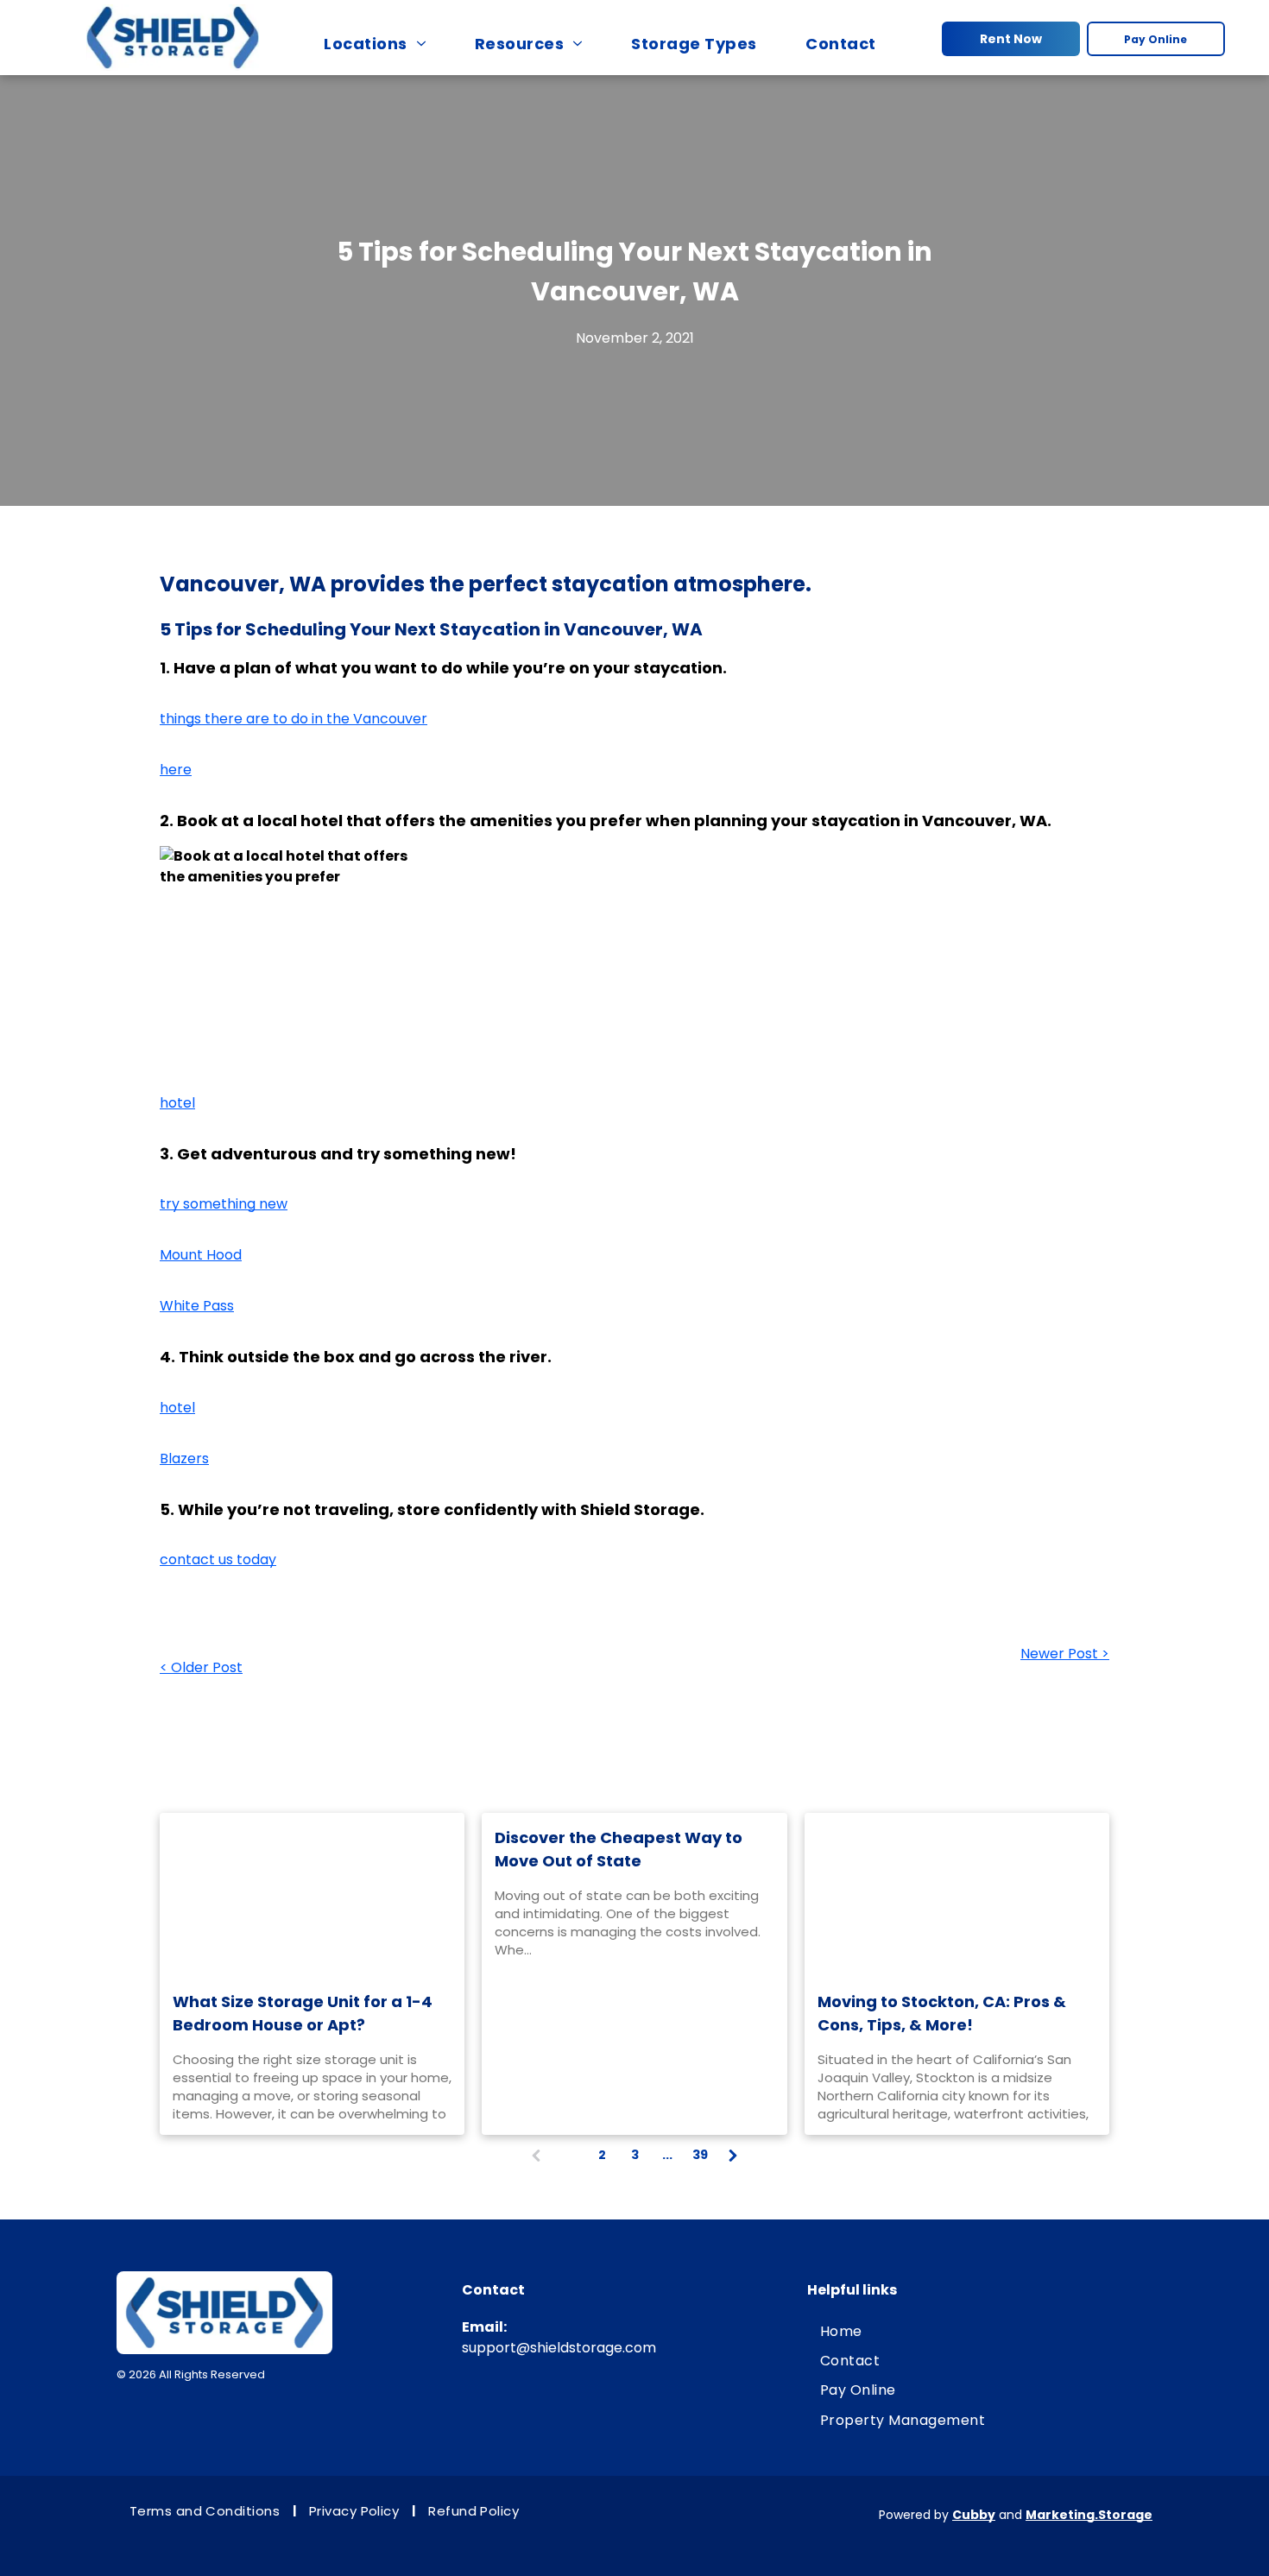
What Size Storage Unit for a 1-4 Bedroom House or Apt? (302, 2013)
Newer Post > (1064, 1654)
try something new (223, 1204)
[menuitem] (383, 43)
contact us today (218, 1559)
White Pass (197, 1306)
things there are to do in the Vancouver (293, 719)
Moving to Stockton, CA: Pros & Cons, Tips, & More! (942, 2013)
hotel (177, 1103)
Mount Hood (201, 1255)
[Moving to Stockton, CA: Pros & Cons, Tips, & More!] (957, 1895)
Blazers (184, 1458)
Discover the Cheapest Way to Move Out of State (618, 1849)
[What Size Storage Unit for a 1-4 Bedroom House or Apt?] (312, 1895)
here (176, 770)
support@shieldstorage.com (559, 2348)
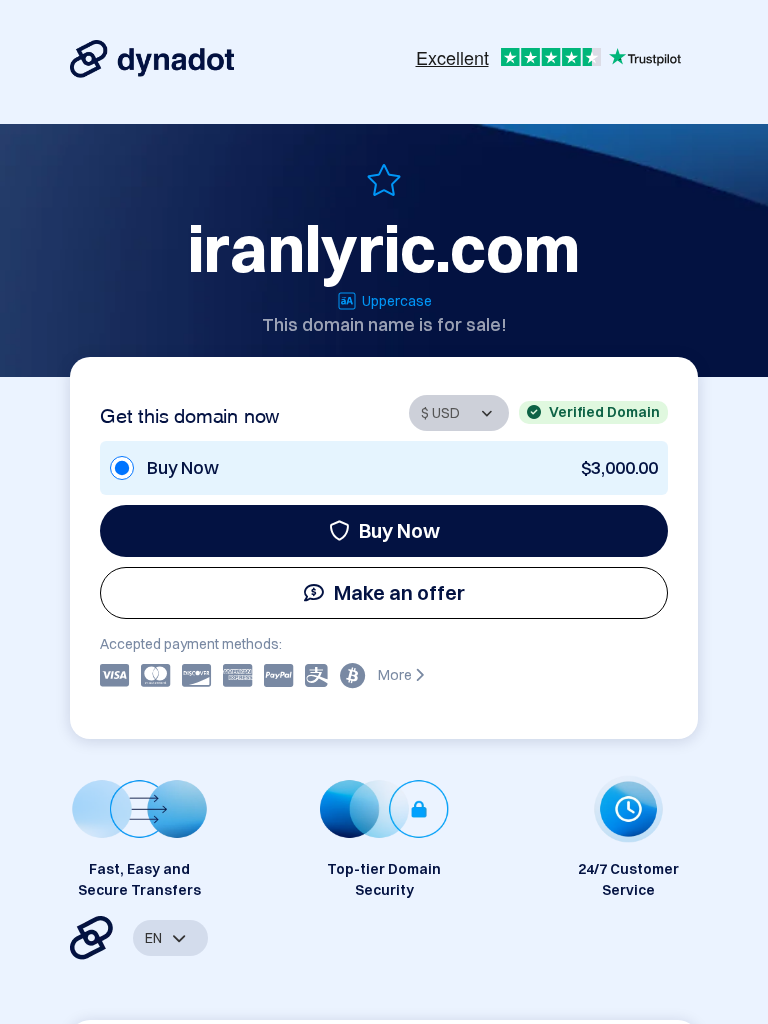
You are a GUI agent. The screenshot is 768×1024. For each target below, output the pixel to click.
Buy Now (399, 530)
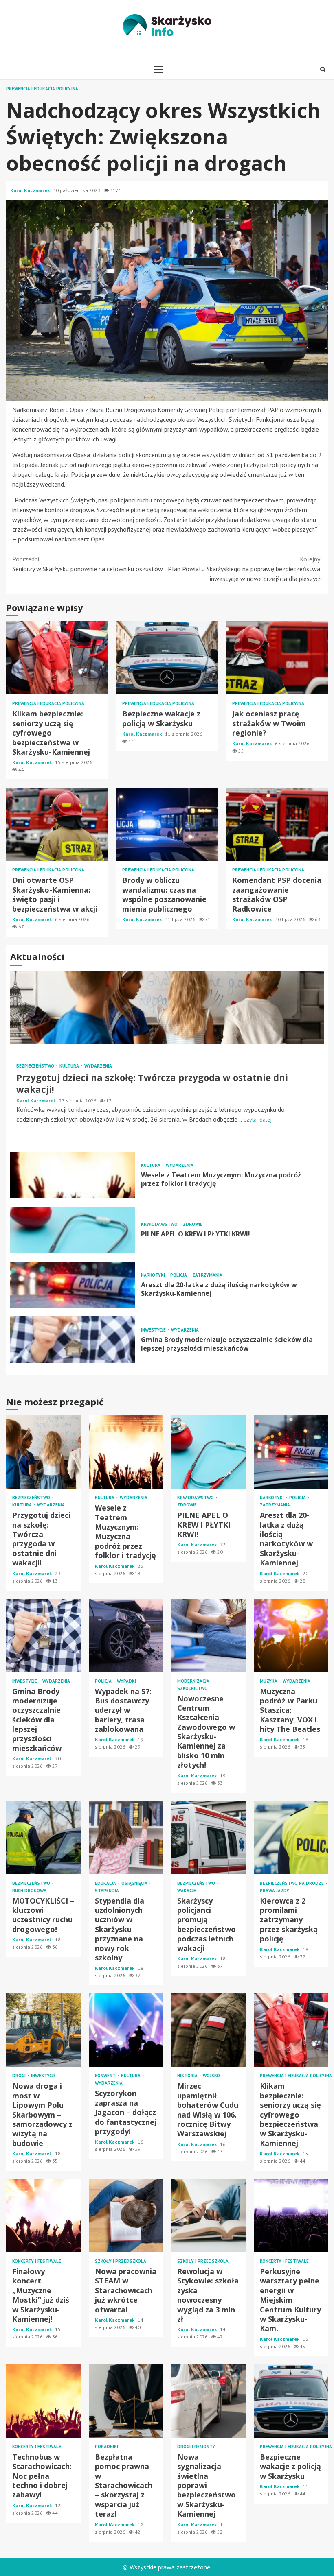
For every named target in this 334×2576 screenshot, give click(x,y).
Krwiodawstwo (160, 1224)
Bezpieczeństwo (35, 1066)
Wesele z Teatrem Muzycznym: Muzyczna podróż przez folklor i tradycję (72, 1175)
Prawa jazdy (274, 1890)
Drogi (19, 2076)
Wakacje (186, 1890)
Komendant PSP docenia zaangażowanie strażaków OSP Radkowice (277, 824)
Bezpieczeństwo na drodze (292, 1883)
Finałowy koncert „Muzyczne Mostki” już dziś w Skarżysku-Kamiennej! (43, 2215)
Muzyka (269, 1681)
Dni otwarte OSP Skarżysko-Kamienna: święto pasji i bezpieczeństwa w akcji (57, 824)
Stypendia (107, 1890)
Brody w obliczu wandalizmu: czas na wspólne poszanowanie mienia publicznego (167, 824)
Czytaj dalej (257, 1119)
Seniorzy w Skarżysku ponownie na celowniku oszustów (87, 564)
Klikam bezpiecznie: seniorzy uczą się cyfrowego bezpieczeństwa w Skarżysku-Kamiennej (57, 657)
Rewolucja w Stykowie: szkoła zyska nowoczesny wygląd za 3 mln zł (208, 2215)
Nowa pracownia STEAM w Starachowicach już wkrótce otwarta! (126, 2215)
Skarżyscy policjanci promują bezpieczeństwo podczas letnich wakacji (208, 1837)
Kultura (69, 1066)
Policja (179, 1275)
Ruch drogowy (29, 1890)
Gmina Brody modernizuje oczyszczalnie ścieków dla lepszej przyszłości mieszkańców (72, 1339)
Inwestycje (154, 1330)
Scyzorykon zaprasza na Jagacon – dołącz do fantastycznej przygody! (126, 2030)
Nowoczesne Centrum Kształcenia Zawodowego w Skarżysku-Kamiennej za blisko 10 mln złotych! (208, 1635)
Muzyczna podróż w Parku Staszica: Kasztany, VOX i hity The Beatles (291, 1635)
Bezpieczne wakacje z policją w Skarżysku (167, 657)
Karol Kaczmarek (30, 190)
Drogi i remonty (196, 2447)
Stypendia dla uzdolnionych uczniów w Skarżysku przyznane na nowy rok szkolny (126, 1837)
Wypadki (126, 1681)
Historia (188, 2076)
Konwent (106, 2076)
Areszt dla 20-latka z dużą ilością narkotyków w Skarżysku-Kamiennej (72, 1285)
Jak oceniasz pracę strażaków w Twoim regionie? (277, 657)
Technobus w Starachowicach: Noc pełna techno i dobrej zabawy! (43, 2401)
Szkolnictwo (192, 1688)
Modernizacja (194, 1681)
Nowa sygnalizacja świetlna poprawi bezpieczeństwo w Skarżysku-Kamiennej (208, 2401)
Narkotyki (153, 1275)
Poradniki (106, 2447)
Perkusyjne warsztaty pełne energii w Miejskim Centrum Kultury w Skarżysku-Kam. (291, 2215)
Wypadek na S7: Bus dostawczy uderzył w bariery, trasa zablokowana (126, 1635)
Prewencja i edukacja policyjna (42, 89)
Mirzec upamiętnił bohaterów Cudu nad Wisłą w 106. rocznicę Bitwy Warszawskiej (208, 2030)
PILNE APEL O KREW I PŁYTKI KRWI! (72, 1230)
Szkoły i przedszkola (120, 2261)
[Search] (323, 69)
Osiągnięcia (135, 1883)
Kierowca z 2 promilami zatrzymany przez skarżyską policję (291, 1837)
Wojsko (211, 2076)
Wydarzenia (98, 1066)
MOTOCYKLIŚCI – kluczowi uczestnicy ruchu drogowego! (43, 1837)
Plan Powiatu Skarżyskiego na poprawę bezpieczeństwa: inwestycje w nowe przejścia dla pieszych (245, 569)
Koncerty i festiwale (36, 2261)
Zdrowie (192, 1224)
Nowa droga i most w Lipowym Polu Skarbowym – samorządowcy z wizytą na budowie (43, 2030)
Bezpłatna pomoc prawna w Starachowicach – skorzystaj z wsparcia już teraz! (126, 2401)
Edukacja (106, 1883)
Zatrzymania (207, 1275)
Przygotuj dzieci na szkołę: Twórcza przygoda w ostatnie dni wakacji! (167, 1007)
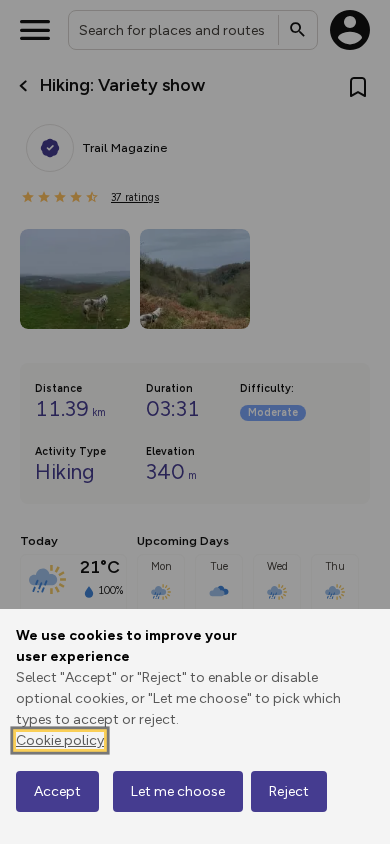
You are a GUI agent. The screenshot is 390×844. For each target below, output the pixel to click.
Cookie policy (60, 740)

EXERCISE PROMPT
What you give back should be only the lines of the records above, starting at the line with "Drogi (19, 2076)" and ending at the line with "Seniorzy w Skarżysku", restated word for word.

ANSWER SECTION
Drogi (19, 2076)
Wakacje (186, 1890)
Komendant PSP docenia zaangażowanie strażaków OSP Radkowice (277, 824)
Bezpieczeństwo na drodze (292, 1883)
Finałowy koncert „Muzyczne Mostki” już dziś w Skarżysku-Kamiennej! (43, 2215)
Muzyka (269, 1681)
Dni otwarte OSP Skarżysko-Kamienna: święto pasji i bezpieczeństwa w akcji (57, 824)
Stypendia (107, 1890)
Brody w obliczu wandalizmu: czas na wspólne poszanowanie mienia publicznego (167, 824)
Czytaj dalej (257, 1119)
Seniorzy w Skarżysku ponownie na celowniku oszustów (87, 564)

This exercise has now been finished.